Airlangga Optimistis Neraca Dagang Indonesia 2022 Surplus Rp930 Triliun, Ini Sebabnya

  • Menko Bidang Perekonomian Airlangga Hartarto optimistis neraca perdagangan Indonesia tahun 2022 surplus US$60 miliar
Nasional
Laila Ramdhini

Laila Ramdhini

Author

JAKARTA - Menteri Koordinator (Menko) Bidang Perekonomian Airlangga Hartarto mengatakan neraca perdagangan Indonesia tahun 2022 diperkirakan mengalami surplus US$60 miliar atau sekitar Rp930 triliun (kurs Rp15.500 per dolar Amerika Serikat).

"Angka itu lebih besar dari surplus neraca perdagangan selama ledakan harga komoditas terakhir pada 2010 dan 2011 yang sekitar US$22 miliar dan US$26 miliar," ujar Airlangga, dikutip dari Antara, Selasa, 25 Oktober 2022.

Adapun selama Januari hingga September 2022 neraca perdagangan Indonesia telah mencatat surplus sebesar US$39,87 miliar.

Menurut Airlangga, kinerja sektor eksternal yang kuat berhasil menopang konsumsi dan investasi secara konsisten hingga mengungkit neraca perdagangan Indonesia.

Di sisi lain, dengan adanya perbaikan di seluruh sektor, pemerintah memproyeksikan ekonomi Indonesia akan tumbuh sekitar 5,2% secara tahunan pada akhir tahun ini.

Hingga triwulan II-2022, ekonomi Indonesia berjalan dengan sangat baik dan berhasil berbalik arah dari pandemi COVID-19 sehingga mampu tumbuh 5,44% secara tahunan.

Selain itu, ia menuturkan berbagai lembaga internasional pun memiliki perkiraan yang kurang lebih sama sama, salah satunya International Monetary Fund (IMF) yang tetap optimistis Indonesia akan tumbuh 5,3% tahun ini, meski ekonomi global hanya tumbuh 3,2%.

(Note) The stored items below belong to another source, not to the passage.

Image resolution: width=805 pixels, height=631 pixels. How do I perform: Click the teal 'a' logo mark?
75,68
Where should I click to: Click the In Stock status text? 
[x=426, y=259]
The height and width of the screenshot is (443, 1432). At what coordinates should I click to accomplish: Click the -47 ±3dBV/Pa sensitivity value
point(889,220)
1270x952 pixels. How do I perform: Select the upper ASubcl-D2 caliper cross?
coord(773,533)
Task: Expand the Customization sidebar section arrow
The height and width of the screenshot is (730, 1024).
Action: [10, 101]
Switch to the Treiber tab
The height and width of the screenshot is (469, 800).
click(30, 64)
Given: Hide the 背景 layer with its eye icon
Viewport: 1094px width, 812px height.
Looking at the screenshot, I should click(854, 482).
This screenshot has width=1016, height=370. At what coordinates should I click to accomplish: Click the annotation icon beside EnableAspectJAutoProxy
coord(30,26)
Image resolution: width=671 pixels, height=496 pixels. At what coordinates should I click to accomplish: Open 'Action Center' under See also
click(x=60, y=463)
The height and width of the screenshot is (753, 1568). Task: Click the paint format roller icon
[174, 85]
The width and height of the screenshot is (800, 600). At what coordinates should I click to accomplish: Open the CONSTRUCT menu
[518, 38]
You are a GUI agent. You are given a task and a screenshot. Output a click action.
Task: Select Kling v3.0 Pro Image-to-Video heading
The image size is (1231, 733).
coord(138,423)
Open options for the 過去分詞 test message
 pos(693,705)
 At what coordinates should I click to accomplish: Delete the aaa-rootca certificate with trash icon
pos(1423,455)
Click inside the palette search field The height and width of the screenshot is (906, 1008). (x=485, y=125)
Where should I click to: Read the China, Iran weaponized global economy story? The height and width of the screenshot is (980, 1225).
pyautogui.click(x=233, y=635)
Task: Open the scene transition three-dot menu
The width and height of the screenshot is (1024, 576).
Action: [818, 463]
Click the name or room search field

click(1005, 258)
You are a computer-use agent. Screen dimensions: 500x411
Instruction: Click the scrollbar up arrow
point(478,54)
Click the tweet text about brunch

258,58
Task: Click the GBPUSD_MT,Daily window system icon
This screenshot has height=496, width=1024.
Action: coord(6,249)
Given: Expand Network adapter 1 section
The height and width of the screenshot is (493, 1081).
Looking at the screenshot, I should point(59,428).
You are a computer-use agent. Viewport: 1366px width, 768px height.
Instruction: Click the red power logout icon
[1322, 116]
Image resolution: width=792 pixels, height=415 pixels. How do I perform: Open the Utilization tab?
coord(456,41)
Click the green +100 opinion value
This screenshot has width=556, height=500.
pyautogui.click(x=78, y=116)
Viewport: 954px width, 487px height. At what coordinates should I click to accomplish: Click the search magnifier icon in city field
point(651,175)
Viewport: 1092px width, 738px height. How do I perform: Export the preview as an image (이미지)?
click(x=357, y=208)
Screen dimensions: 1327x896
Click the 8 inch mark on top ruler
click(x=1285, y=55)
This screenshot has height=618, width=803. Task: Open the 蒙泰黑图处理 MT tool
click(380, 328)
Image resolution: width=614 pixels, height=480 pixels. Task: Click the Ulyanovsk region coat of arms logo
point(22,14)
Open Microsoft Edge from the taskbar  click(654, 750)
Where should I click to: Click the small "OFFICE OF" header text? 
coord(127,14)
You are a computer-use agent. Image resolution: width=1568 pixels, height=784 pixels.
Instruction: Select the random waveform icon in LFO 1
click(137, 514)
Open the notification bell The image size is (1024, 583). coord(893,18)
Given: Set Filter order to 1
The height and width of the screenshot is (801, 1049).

"Kemudian untuk tahun 2023, IMF memproyeksikan Indonesia mampu tumbuh di kisaran 5 persen dibandingkan dengan global yang hanya mampu tumbuh 2,7 persen," ucap Airlangga.

Kendati demikian ia mengingatkan saat ini dunia sedang dihantui oleh pembentukan awan gelap yang sedang mengumpulkan kecepatan untuk kemungkinan terjadinya badai yang sempurna alias perfect storms.

Awan tersebut berasal dari lima faktor yakni COVID-19, konflik di Ukraina, harga komoditas, biaya hidup, dan perubahan iklim.

Meski begitu, ia meyakini seluruh dunia, termasuk Indonesia, bisa menghadapi badai tersebut dengan keyakinan yang lebih kuat pada strategi kebijakan tentang prioritas untuk mengatasi tantangan ke depan.